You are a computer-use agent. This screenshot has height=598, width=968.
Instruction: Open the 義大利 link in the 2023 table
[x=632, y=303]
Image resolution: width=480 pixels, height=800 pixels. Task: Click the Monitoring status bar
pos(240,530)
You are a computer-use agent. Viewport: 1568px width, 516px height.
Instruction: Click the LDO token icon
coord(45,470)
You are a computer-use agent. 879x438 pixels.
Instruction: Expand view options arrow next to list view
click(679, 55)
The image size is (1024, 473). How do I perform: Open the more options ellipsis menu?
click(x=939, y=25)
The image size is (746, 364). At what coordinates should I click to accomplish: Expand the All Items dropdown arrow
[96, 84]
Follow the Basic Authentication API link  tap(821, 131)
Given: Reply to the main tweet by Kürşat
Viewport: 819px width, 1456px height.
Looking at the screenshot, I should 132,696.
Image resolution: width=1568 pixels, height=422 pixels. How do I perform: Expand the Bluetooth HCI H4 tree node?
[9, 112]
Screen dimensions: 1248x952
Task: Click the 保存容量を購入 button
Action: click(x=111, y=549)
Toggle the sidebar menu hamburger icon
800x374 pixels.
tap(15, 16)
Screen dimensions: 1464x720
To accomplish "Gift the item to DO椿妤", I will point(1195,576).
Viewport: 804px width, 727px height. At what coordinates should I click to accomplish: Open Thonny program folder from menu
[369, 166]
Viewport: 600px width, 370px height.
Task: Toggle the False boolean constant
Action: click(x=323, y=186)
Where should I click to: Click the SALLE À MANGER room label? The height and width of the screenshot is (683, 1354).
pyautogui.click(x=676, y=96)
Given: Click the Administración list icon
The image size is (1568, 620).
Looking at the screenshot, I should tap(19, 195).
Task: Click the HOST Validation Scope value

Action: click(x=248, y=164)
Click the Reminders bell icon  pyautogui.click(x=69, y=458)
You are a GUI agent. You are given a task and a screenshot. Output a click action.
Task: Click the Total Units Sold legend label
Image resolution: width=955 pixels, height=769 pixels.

★ ★ ★ ★ ★ ★ ★

_PROBLEM DESCRIPTION_
A word-for-word restatement of the data above is required.

_OUTPUT BELOW_
You are a computer-use agent. This screenshot has height=598, width=968.
Instruction: Open the 義大利 link in the 2023 table
[x=632, y=303]
Image resolution: width=480 pixels, height=800 pixels. Task: Click the Monitoring status bar
pos(240,530)
You are a computer-use agent. Viewport: 1568px width, 516px height.
Instruction: Click the LDO token icon
coord(45,470)
You are a computer-use agent. 879x438 pixels.
Instruction: Expand view options arrow next to list view
click(679, 55)
The image size is (1024, 473). How do I perform: Open the more options ellipsis menu?
click(x=939, y=25)
The image size is (746, 364). At what coordinates should I click to accomplish: Expand the All Items dropdown arrow
[96, 84]
Follow the Basic Authentication API link  tap(821, 131)
Given: Reply to the main tweet by Kürşat
Viewport: 819px width, 1456px height.
Looking at the screenshot, I should 132,696.
Image resolution: width=1568 pixels, height=422 pixels. How do I perform: Expand the Bluetooth HCI H4 tree node?
[9, 112]
Screen dimensions: 1248x952
Task: Click the 保存容量を購入 button
Action: click(x=111, y=549)
Toggle the sidebar menu hamburger icon
800x374 pixels.
tap(15, 16)
Screen dimensions: 1464x720
To accomplish "Gift the item to DO椿妤", I will point(1195,576).
Viewport: 804px width, 727px height. At what coordinates should I click to accomplish: Open Thonny program folder from menu
[369, 166]
Viewport: 600px width, 370px height.
Task: Toggle the False boolean constant
Action: click(x=323, y=186)
Where should I click to: Click the SALLE À MANGER room label? The height and width of the screenshot is (683, 1354).
pyautogui.click(x=676, y=96)
Given: Click the Administración list icon
The image size is (1568, 620).
Looking at the screenshot, I should tap(19, 195).
Task: Click the HOST Validation Scope value

Action: click(x=248, y=164)
Click the Reminders bell icon  pyautogui.click(x=69, y=458)
You are a GUI agent. You are given a task and a screenshot. Output a click action.
Task: Click the Total Units Sold legend label
Image resolution: width=955 pixels, height=769 pixels.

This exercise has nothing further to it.